Enquanto amigos, parentes, conhecidos deixavam que o tempo fizesse o seu papel
tecendo o delicado manto do amoroso esquecimento num saudável entorpecimento da
memória, este homem profundamente sensível insistia em conservar dolorosamente muito
viva a memória dos seus entes queridos falecidos, por querer perpetuá-los com a
força do pensamento.
É notório que para defrontar sem
angústia os limites inextensíveis da existência a razão sozinha não basta. É
preciso crer. E a fé que liberta o ser consciente da vivência de precariedade inerente
à própria finitude é um dom. A gente o recebe, mas não o pode forjar. Por isso
é um bem precioso a ser cultivado. Certa vez o descrente inconformado que me
inspirou este texto contou-me como e quando descobrira desolado haver perdido a
fé. Diante dessa realidade seguíamos
caminhos diferentes. Enquanto ele vivia sem esperança sua descrença, eu buscava
fundamentar com especulações metafísicas a minha crença bruxuleante numa
transcendência absoluta. Discutíamos interminavelmente. Ele não aceitava a
minha tese monista, criacionista, espiritualista. Eu argumentava justificando
minha proposição: “Uma vez que o conhecimento racional, objetivo, não ultrapassa
o mundo fenomenal, por que não aceitar a possibilidade de crer em verdades que
não cabem nos modelos racionais do conhecimento objetivo, mas também não podem
ser negadas racionalmente?” Tentava convencê-lo de que liberto do racionalismo
intransigente ganhar-se-ia espaço para justificada esperança de satisfazer a
aspiração humana a uma transcendência absoluta. Nesses termos, o diálogo entre a
consciência e o mundo se tornaria mais profundo e efetivo. Animado por essa
convicção, insistia na tentativa de persuadi-lo. E lembrava que a análise
fenomenológica do real concreto é o instrumento adequado para mergulhar no
conhecimento do universo físico, mas o conhecimento científico deste universo
fenomênico não explica a sua origem. Contudo, mediante especulações inteligentes, a
partir do conhecido como real concreto pode-se concluir que algo o precedeu... Algo
equivalente a uma inteligência universal misteriosamente atuante no
tempo-espaço, impondo uma ordem evolutiva cada vez mais complexa na permanente transformação da matéria desde o big-bang. Essa
abordagem especulativa não foge aos ditames do pensamento lógico o que para mim
a torna convincente. No entanto, preso à sua descrença o meu amigo não a aceitava
e concluía: “O homem não tem saída. Olhando
sua evolução histórica, não temos motivos para depositar confiança nele. Não
acredito mais no homem. Estamos caminhando, como espécie, para a
autodestruição.” No momento em que ele assim falava eu concordava em parte.
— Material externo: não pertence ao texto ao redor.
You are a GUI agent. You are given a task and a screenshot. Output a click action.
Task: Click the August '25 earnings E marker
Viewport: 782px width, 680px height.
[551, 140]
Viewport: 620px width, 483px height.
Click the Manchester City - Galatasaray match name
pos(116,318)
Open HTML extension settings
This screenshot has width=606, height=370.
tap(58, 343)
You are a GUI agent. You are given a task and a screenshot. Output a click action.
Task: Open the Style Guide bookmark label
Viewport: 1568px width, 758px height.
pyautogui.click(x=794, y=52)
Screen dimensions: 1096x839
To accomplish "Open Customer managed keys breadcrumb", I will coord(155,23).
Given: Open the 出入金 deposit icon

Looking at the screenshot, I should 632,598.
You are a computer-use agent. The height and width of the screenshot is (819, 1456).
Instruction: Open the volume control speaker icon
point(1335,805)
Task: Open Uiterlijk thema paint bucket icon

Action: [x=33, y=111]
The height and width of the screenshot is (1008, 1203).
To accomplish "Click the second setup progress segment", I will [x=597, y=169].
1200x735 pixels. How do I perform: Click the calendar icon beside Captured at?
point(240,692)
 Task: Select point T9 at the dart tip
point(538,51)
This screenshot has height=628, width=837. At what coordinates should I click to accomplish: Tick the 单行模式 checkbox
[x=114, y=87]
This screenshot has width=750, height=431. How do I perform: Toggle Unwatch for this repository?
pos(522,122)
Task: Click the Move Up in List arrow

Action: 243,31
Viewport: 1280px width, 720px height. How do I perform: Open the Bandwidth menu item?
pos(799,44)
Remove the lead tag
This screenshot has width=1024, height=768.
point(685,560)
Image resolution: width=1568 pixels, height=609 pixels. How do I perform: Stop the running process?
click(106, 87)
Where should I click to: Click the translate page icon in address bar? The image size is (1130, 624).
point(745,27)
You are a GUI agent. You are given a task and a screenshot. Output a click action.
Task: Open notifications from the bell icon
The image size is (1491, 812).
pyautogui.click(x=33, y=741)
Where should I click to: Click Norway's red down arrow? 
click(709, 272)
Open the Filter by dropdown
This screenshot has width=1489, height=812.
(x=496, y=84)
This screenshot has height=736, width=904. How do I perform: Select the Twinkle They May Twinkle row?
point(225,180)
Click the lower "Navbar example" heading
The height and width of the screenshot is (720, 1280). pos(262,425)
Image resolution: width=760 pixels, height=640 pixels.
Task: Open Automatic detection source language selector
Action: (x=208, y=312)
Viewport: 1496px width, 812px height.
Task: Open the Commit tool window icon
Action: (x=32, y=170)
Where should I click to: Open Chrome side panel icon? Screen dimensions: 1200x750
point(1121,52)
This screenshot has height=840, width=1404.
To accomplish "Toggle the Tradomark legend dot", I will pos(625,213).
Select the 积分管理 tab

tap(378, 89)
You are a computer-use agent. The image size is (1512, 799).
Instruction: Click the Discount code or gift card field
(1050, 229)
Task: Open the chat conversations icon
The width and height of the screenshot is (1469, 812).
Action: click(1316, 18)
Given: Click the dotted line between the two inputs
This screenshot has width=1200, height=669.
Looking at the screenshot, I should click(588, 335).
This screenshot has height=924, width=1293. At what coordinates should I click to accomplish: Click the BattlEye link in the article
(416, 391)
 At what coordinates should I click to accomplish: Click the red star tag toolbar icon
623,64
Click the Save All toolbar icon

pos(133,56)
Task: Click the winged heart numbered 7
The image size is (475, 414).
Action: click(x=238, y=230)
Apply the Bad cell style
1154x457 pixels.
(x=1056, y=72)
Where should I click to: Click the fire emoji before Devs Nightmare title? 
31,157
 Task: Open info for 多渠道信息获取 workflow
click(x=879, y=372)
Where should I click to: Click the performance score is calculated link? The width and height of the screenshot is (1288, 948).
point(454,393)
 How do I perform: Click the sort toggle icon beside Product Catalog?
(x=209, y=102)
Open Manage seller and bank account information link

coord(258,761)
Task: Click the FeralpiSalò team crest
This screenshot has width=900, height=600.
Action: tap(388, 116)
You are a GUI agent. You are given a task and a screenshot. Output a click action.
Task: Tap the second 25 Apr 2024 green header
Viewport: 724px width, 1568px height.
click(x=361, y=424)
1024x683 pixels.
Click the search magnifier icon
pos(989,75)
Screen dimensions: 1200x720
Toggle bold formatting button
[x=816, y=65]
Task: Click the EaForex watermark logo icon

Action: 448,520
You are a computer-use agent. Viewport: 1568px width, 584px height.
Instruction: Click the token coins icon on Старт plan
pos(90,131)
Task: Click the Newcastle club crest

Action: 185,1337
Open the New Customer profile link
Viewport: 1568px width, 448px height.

Afinal,
a persistir a herança rudimentar da ancestralidade animal que se prolonga ainda
hoje no comportamento predatório do homem, não se pode descartar totalmente a
inviabilidade da espécie Homo sapiens! Todavia, lembrava em seguida que o momento
da Evolução que atravessamos não é mais crítico do que foram outros igualmente
difíceis. Exemplificando, há milhões de anos passados, após a última glaciação,
a vida quase se extinguiu no nosso planeta, mas entre os animais resistentes à
intempérie, sobreviveram uns roedores peludos, homeotérmicos, os mamíferos, de
cuja evolução dependeu a existência dos nossos ancestrais mais distantes na
escala zoológica. Assim como também foi desafiador para a espécie humana a
transição evolutiva da vida instintiva para a existência consciente e livre. Todavia
nós próprios somos uma prova viva de que a Evolução prosseguiu e o homem alcançou
superar as dificuldades inerentes à transição da vida instintiva para a vida
consciente, num processo ainda em curso, aprendendo a lidar com a necessidade
de escolher suas ações livre e responsavelmente.
Por outro lado, nas nossas discussões frequentes eu advertia o meu amigo aonde
o levaria sua descrença no homem. Pois em não crendo nele (o homem) nós mesmos nos
desacreditaríamos quando pretendêssemos sustentar
nossa verdade. Sem este crédito não teríamos porque confiar sequer nas nossas
próprias percepções e compreensão do mundo, a dele tampouco. Além do que sua tese
pessimista contém uma contradição porque se lhe dermos crédito estaremos
afirmando que há pelo menos um homem confiável, aquele que não crê nos seus
semelhantes. E isso invalidaria a
suposta descrença no próprio homem! Assim digladiamos intelectualmente durante
mais de meio século, sempre amigos porque nos respeitávamos mutuamente com
nossas diferenças.
Eu
sempre estive convencido de que o reconhecimento de uma causalidade recíproca
no dinamismo da realidade cósmica incorporada num Absoluto eternamente criativo
é fundamental para ancorar a vivência integradora compatível com a unidade
harmônica de um Todo absoluto que nos inclua. Neste contexto a virtude e
finalidade do homem no processo evolutivo consistiriam na flexibilidade
criativa das decisões de cada um, fundamentadas e apoiadas no e pelo exercício da consciência livre e responsável. Obviamente,
nessa linha de entendimento, para não cair em enganos grosseiros é preciso
levar a sério o conselho de Sócrates: “Conhece-te a ti mesmo”. Embora este
conhecimento não pretenda ser completo, ainda assim, é essencial para
selecionar os motivos que impelem o ser
consciente às decisões que está tomando instante a instante; não há tarefa mais
difícil, exigente e nobre.
Nos nossos frequentes debates meu
amigo tentava justificar sua visão de
mundo com argumentos mais poéticos do que filosóficos. Encantavam-me suas
tiradas inspiradas que, todavia, não me convenciam. E encerrávamos nossas
discussões sem conseguir influenciar-nos mutuamente.
Mas
a verdade é que com o passar dos anos o
meu amigo abandonou seu agnosticismo radical e assumiu a postura de quem não crê em bruxas porém não nega que
elas existam[2].
Dizia-se agnóstico, mas no seu modo de ser rebelde, criativo e cultor da
verdade e da justiça, o Dr. Severino Bezerra de Carvalho deixou o exemplo de
uma existência íntegra, proba e generosa, comparável à de um cristão virtuoso.